I never usually you are such an amazing explainer i couldn't earned a subscriber

devkirandass

Thanks for the great explanation, the approach is really a smart one, was able to come up with my own solution after understanding the key intuition of fast and slow moving pointers

azeeztaiwo

I liked this video. Cuz it's was a important problem in linkedlist. But you should mathematically explain how it's working

sayaknaiya

Thank you sir..very nicely explained.

suchitranagarajan

Thank you so much. This is amazing content.
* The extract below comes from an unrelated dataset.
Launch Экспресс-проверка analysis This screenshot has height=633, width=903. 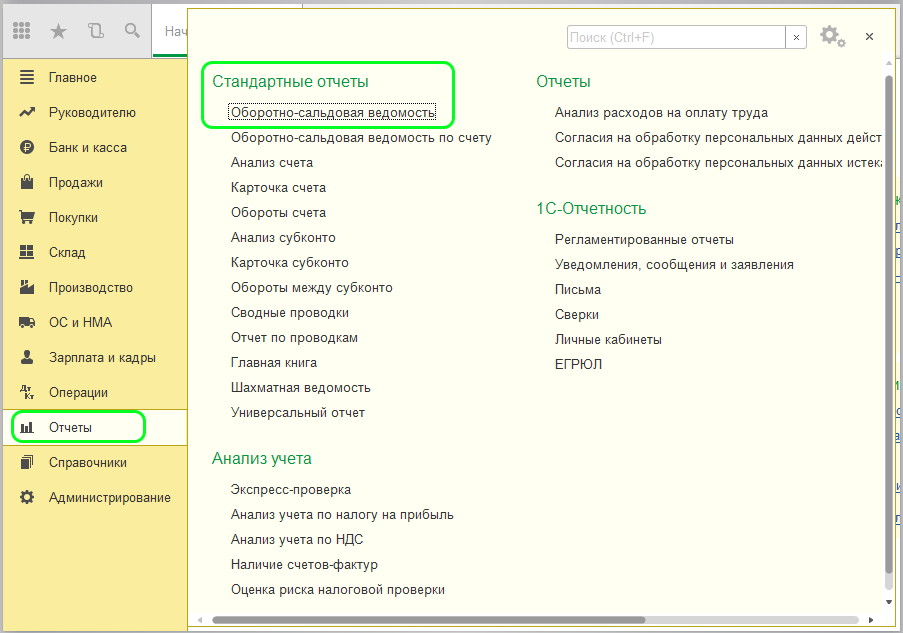pos(290,489)
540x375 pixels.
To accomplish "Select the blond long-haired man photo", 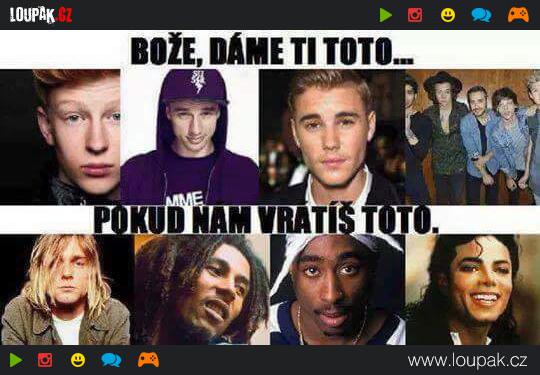I will click(67, 290).
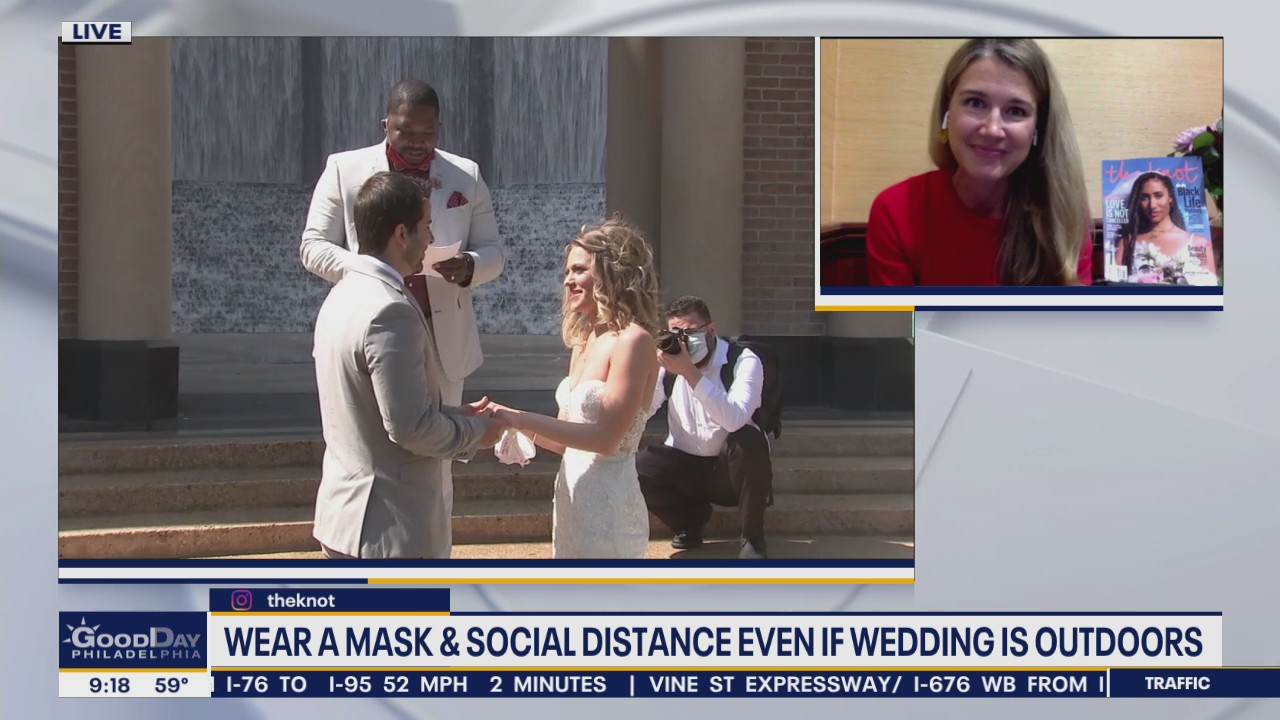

Keep up the great work!

vincenr

Negative case not write right?? Bcz, suppose list is empty mean, ? And length of the node is not enough of n mean, how do n minus of one.??Instead of print we can return is also correct right???

messageconveyor

Sir I just need to ask if I revererse the linkedlist start for i=1, i<n is it possible?

bikramjitdas

thank you sir keep making more videos, please

ridimamittal

If we do this like 1st find length of the link list then find length-n +1 nth node of the list .this way we can also find nth node from end of the list

chandrasekharrout

osm bro....
really helpfulll
well done....
keep it up/

rajneeshpal

Don't you traverse the linked list almost twice? is that efficient?

MrVitaliq

Respected Sir, can you please make a video on topic ...pointers to structures...because i am confused that even though head, or ptr, or temp etc..they all are structure variables..and they all contain the ADDRESS to the memory,  named as the variable name..but still we need...*head, or *ptr, type variables..to store the address of the node....why..please explain???

DurgaShiva

But this code will fail if n is greater than the number of nodes in the linked list

ronaksengupta

it does'nt work for only first 2 nodes..

exquisiteronnie

Am I the only only one who watches Vivekanand's video in 1.25x speed? :)

anty_

it doesnt satisfy every condition. put n= 4 and then apply this you will get wrong answer

shraddhaagrahari

can I use f!=NULL instance of f->nexrt!=NULL;

uditasen

your code can not be compiled for multiple test cases
see my code
Node *Temp, *P;
Temp=P=head;
int len=0;
while(Temp!=NULL)
{
Temp=Temp->next;
len++;
}
if(n>len)
return -1;
Temp=head;
while(n!=0)
{
Temp=Temp->next;
n--;
}
while(Temp!=NULL)
{
Temp=Temp->next;
P=P->next;
}
return(P->data);
}

satyabratbiswal

you can actually do this without the use of a second while loop:


#written in Python

def getNode(head, positionFromTail):
#initialize two pointers
p = head
q = head
diff = 0

#we begin to increment the pointers at different times
#p will increment from the start as a sort of counter
#q will increment when diff >= positionFromTail
#when p reaches NULL, q will be at the "Nth" position from tail
#and we return q.data
while(p.next is not None):
p = p.next

if (diff >= positionFromTail):
q= q.next
else:
diff += 1

return q.data

RenatoRegalado